▸ Exercise task
Write out the records line for line, starting at the line containing "Remove the 'How do you say apple' starter" and ending at the line containing "tap(529, 277)", both included.

_____

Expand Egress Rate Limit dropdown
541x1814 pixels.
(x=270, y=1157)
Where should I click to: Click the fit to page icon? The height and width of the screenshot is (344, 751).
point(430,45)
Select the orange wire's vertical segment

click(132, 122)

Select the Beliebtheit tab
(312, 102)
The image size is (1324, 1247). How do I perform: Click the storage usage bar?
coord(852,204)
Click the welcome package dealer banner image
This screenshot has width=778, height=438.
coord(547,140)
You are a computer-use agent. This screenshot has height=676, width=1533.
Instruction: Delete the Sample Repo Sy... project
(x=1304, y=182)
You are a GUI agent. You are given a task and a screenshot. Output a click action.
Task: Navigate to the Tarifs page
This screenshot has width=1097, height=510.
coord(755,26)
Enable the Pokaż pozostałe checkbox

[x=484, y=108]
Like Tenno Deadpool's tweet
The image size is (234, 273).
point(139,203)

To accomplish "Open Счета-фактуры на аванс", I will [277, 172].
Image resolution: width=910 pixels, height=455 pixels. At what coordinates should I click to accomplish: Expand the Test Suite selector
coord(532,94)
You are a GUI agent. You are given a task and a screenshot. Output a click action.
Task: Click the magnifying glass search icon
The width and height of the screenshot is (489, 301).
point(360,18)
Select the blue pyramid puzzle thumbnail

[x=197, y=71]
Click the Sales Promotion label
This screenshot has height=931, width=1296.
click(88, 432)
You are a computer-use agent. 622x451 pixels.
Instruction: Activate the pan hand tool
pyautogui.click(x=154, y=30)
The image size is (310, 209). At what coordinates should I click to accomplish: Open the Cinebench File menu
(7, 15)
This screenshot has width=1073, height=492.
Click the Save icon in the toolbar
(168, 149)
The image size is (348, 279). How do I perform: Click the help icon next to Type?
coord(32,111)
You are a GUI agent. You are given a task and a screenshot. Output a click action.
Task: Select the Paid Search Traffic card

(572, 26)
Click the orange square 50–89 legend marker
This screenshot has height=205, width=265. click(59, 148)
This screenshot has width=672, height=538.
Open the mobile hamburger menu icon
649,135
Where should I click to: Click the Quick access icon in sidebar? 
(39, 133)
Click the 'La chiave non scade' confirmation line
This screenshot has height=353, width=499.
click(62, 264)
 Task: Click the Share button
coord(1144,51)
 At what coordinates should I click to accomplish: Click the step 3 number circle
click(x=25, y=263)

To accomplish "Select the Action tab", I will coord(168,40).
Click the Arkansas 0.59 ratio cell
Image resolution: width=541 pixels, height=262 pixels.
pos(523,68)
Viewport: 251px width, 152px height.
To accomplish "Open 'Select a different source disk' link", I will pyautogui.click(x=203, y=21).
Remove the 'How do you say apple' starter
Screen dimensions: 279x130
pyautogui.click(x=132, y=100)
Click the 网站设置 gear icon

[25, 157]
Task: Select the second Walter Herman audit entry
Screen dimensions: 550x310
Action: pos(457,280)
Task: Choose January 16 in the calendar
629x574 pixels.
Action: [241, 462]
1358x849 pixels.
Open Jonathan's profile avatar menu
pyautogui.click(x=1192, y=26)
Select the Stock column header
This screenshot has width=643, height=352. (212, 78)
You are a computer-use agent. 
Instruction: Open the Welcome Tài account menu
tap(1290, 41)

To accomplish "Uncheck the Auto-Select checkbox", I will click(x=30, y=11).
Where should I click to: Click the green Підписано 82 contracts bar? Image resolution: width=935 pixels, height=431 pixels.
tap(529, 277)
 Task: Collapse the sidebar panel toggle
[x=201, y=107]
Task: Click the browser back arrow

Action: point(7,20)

_____

▸ Solved exercise
Remove the 'How do you say apple' starter
Screen dimensions: 279x130
pyautogui.click(x=132, y=100)
Click the 网站设置 gear icon

[25, 157]
Task: Select the second Walter Herman audit entry
Screen dimensions: 550x310
Action: pos(457,280)
Task: Choose January 16 in the calendar
629x574 pixels.
Action: [241, 462]
1358x849 pixels.
Open Jonathan's profile avatar menu
pyautogui.click(x=1192, y=26)
Select the Stock column header
This screenshot has width=643, height=352. (212, 78)
You are a computer-use agent. 
Instruction: Open the Welcome Tài account menu
tap(1290, 41)

To accomplish "Uncheck the Auto-Select checkbox", I will click(x=30, y=11).
Where should I click to: Click the green Підписано 82 contracts bar? Image resolution: width=935 pixels, height=431 pixels.
tap(529, 277)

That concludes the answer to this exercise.